Three-dimensional nanomaterials of desired structural/morphological properties and highly porous with a high specific surface area are important in a variety of applications. In this work, glycerol-mediated self-growth of 3-D dandelion flower-like nickel chloride (NiCl₂) from nickel-foam (NiF) is obtained for the first time using a room-temperature (27 °C) processed wet chemical method for electrocatalysis application. Glycerol-mediated self-grown NiCl₂ flowers demonstrate an excellent electrocatalytic performance towards the hydrogen evolution reaction (HER), which is much superior to the NiF (303 mV) and NiCl₂ electrode prepared without glycerol (208 mV) in the same electrolyte solution.
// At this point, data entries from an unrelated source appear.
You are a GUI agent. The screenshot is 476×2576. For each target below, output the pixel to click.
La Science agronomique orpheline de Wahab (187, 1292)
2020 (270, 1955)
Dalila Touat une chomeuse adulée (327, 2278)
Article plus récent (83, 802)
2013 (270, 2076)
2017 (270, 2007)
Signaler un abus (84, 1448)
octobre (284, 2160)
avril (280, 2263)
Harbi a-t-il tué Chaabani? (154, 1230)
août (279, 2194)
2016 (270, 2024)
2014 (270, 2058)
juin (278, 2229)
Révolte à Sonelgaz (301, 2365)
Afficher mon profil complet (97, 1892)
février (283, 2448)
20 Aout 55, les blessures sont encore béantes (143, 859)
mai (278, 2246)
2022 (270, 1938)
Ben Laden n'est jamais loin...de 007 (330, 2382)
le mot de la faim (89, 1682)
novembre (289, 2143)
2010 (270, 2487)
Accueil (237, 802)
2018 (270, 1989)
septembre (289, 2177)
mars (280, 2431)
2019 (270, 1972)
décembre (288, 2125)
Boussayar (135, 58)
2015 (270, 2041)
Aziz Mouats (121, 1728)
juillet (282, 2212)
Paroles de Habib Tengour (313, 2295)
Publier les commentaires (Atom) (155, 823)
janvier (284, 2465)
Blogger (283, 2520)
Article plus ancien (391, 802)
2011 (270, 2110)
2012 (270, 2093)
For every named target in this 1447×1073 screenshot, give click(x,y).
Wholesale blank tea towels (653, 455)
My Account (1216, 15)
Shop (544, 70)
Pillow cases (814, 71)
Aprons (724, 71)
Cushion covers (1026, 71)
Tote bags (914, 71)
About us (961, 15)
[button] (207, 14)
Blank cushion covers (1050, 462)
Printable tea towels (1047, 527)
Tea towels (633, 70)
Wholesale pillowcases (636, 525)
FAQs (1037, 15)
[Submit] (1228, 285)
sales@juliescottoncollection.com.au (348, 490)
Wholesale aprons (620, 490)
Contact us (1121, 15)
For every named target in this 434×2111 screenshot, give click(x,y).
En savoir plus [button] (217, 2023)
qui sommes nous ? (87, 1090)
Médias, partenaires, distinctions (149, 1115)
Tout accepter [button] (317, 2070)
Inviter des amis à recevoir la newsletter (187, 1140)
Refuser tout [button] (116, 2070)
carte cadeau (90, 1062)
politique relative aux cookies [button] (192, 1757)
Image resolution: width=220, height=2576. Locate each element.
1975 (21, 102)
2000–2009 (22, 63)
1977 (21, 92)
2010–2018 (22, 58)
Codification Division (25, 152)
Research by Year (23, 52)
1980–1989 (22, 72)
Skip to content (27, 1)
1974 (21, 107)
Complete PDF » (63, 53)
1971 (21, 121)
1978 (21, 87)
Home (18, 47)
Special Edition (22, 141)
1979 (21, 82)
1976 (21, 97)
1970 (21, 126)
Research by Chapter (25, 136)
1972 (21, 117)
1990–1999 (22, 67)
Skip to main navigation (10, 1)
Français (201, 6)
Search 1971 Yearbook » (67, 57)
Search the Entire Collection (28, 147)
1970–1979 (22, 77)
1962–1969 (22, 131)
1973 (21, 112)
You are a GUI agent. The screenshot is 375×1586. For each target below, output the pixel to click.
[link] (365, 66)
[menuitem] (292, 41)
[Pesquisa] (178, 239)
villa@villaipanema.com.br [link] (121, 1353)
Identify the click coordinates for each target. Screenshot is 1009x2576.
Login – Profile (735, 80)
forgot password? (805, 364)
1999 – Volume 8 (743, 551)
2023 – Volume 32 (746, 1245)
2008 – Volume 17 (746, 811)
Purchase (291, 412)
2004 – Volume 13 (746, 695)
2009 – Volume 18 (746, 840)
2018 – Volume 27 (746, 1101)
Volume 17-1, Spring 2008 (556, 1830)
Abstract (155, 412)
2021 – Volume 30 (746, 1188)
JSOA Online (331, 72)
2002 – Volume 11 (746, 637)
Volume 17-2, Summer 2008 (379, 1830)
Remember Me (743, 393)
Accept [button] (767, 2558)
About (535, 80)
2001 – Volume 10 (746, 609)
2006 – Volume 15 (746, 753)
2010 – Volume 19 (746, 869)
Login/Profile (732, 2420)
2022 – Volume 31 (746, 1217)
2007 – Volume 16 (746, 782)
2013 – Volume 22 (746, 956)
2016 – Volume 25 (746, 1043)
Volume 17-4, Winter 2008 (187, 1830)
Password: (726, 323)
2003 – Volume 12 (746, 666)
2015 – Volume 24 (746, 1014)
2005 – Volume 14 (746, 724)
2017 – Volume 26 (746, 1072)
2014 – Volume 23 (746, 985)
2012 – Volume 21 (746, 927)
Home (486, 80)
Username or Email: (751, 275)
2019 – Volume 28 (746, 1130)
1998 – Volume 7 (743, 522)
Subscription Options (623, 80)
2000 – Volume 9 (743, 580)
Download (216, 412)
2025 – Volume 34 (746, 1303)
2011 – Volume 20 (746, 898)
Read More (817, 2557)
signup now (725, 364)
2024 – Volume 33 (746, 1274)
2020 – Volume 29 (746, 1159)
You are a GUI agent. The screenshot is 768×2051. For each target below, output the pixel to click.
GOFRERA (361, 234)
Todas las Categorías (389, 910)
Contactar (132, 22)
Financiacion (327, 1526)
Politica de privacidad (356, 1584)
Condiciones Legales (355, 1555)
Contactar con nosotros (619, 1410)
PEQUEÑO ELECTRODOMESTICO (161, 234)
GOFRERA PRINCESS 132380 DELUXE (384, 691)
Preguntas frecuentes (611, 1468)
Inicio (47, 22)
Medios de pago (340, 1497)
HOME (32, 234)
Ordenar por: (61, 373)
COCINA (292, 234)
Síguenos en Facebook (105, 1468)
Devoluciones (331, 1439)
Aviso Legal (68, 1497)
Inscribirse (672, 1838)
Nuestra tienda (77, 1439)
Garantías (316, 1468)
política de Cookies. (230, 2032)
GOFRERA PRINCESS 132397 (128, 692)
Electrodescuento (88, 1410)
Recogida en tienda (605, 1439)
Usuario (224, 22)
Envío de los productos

With a Tafel slope of 41 mV dec⁻¹, the NiCl₂ flower electrode confirms improved reaction kinetics as compared to the other two electrodes, i.e., NiF (106 mVdec⁻¹) and NiCl₂ obtained without glycerol (56 mV dec⁻¹). The stability of the glycerol-based NiCl₂ electrode has further been carried out for 2000 cycles with the overpotential diminution of just 8 mV, approving an electrocatalyst potential of glycerol-based NiCl₂ electrode towards HER kinetics. This simple and easy growth process involves nucleation, aggregation, and crystal growth steps for producing NiCl₂ nanostructures for electrocatalytic water splitting application through the HER process.